The second piece of wisdom is one I heard long before I became a teacher, but has nevertheless informed how I teach - and how I live.
When I was a teenager, I was lucky enough to meet a man who had worked with Mahatma Gandhi during the fight for Indian independence. He told me:
Larry, the key to Gandhi's success was that he looked at every problem as an opportunity, not as a pain-in-the-butt.
Though I'm not sure if that is the exact wording Gandhi would have chosen :) , I was lucky enough to really hear and remember that wisdom. It's made me a better person, community organizer and teacher.
Response From Rita Platt
Rita Platt (@ritaplatt) is a National Board-certified teacher and a proud #EduDork!. Her experience includes teaching learners of all levels from kindergarten to graduate student. She currently is a Library Media Specialist for the St. Croix Falls SD in Wisconsin, teaches graduate courses for the Professional Development Institute, consults with local school districts, and writes for We Teach We Learn:
I just finished my 20th year of teaching. Last year was as filled with joy, hope, excitement, and success as the first one. Over the years, I've had no shortage of mentors. I believe that the best way to be a better teacher is to be open to the idea that there is more to learn. Each year, I benefit from the collective wisdom of the profession and am amazed at the talents of my fellow educators and their willingness to share. There are some lessons, however, that have stuck with me to the point of becoming mantras.
"All students want to learn and they all can learn. A teacher's job is to lend students their expertise and then get out of their way." ~John Wolfe
John, my husband, and fellow edu-geek, repeats a version of this in every conversation he has with students, teachers, and school leaders. The simple concept helps me keep students at the forefront of my planning and decision-making. It reminds me that helping students work hard and learn is not something teachers do to them, it is a gift we give them and one that students dearly want.
"You have to run your class! Kids can't learn in chaos." ~Keithann Trevithick
Keithann, was in her 31st year of teaching when I met her. I was in my second. I quickly realized that she was a true master and spent as much time with her as I could. Keithann was an amazing classroom manager. Her combined first and second grade classroom hummed with happy, productive learners in a troubled school where that was not the norm. She helped me realize that having strong procedures, routines, and expectations that are firmly and fairly applied is essential to student success. In my many and varied roles since, I have found that to be unequivocally true. No matter how amazing the lesson, how brilliant the teacher, or how wonderful the children, without strong management, learning is less likely to happen.

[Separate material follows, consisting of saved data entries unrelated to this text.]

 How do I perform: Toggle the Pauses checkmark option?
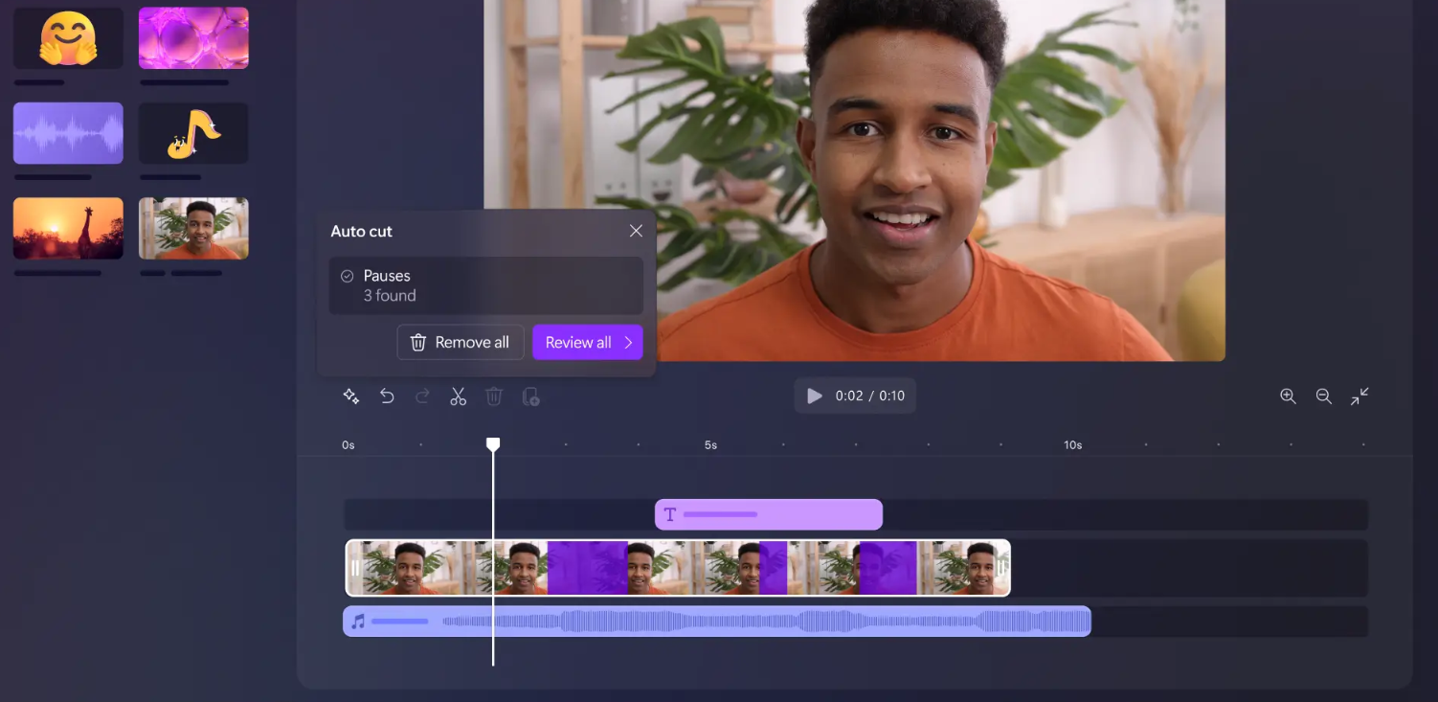tap(348, 276)
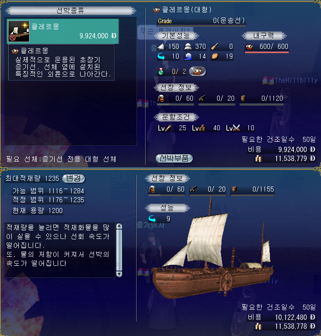Click the ship-shaped button beside the 0/2 skill slots
The width and height of the screenshot is (321, 336).
click(x=197, y=71)
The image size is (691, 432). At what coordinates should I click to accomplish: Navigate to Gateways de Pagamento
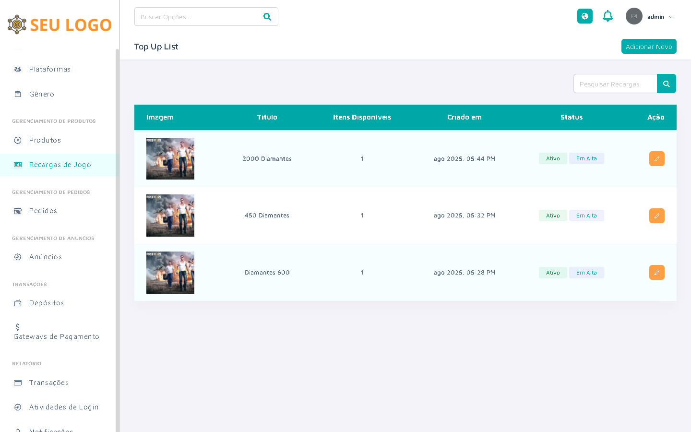[56, 336]
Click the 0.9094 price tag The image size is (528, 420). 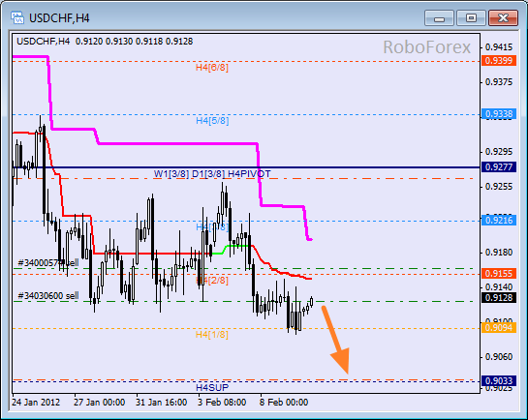[499, 327]
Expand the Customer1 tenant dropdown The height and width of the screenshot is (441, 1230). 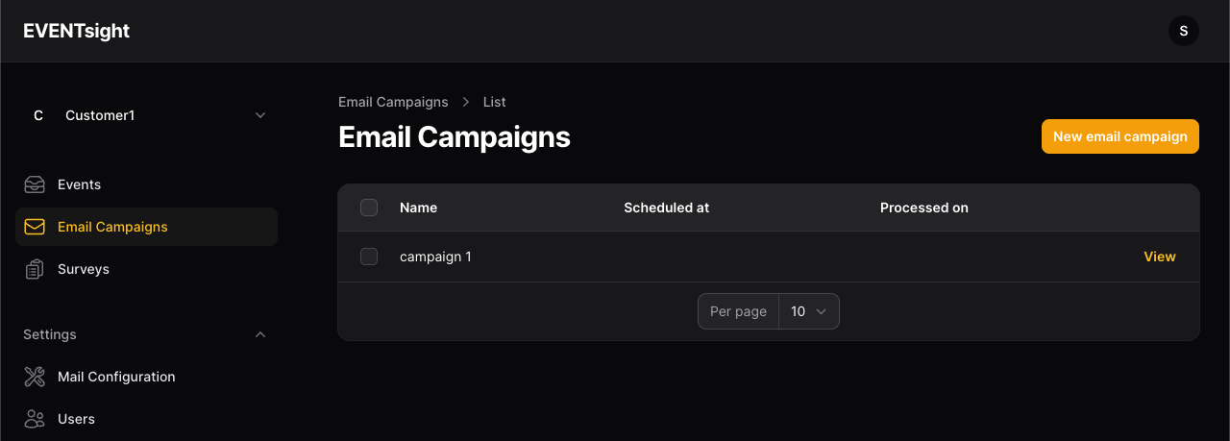click(x=260, y=115)
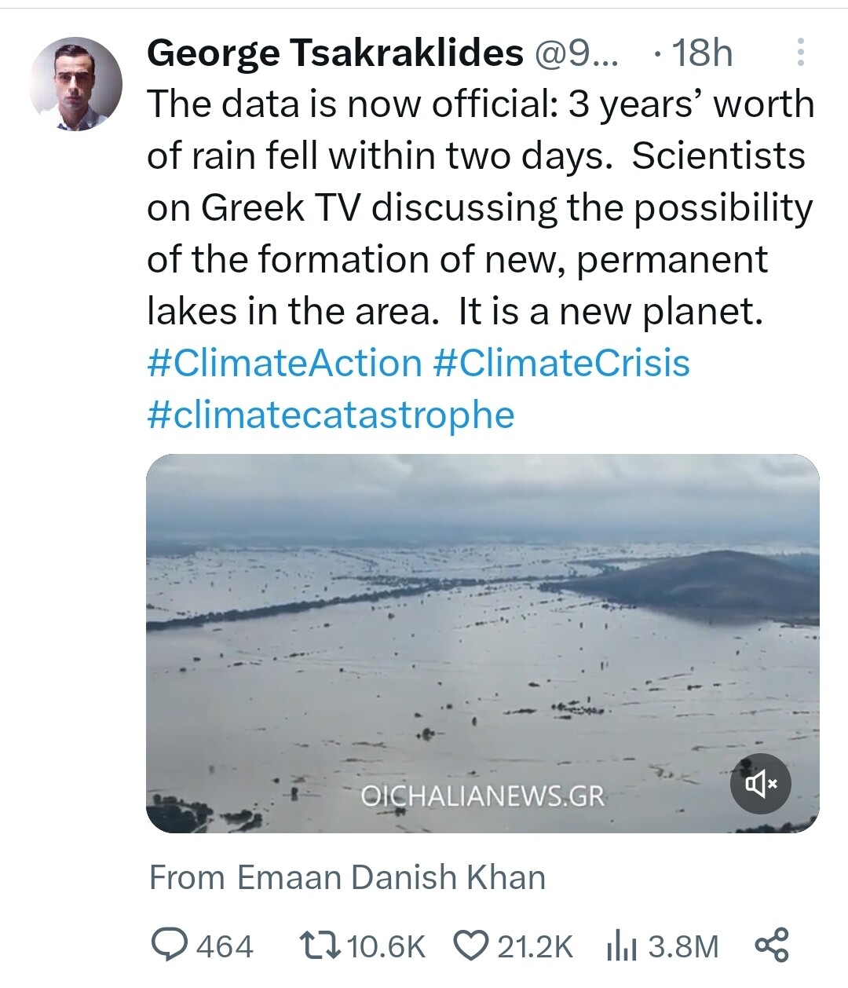Like the tweet with heart icon

tap(472, 946)

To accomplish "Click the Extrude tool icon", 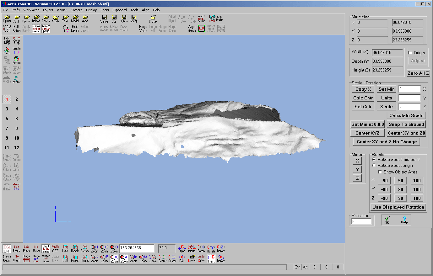I will [x=17, y=61].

"Parents send us the best kids that they have. Treat them with respect, kindness, and love." ~Irene Brenner
In my twenties, I taught at a school in "bush Alaska." It was a tough school with the type of ills found where there is mass poverty and major clashes of culture (the students were 100 percent Yupik and the teachers were 100 percent white.) Irene, the assistant principal dealt with discipline issues that I wouldn't wish on anyone. But, she never lost heart or hope for a better future for our students. Her example of love and kindness in the face of challenge has been a touchstone that has served me again and again in my work with children. From Irene, I learned to treat all students as I'd like my own children to be treated, to not take poor behavior personally, and to start from a heart of service and love. No matter what.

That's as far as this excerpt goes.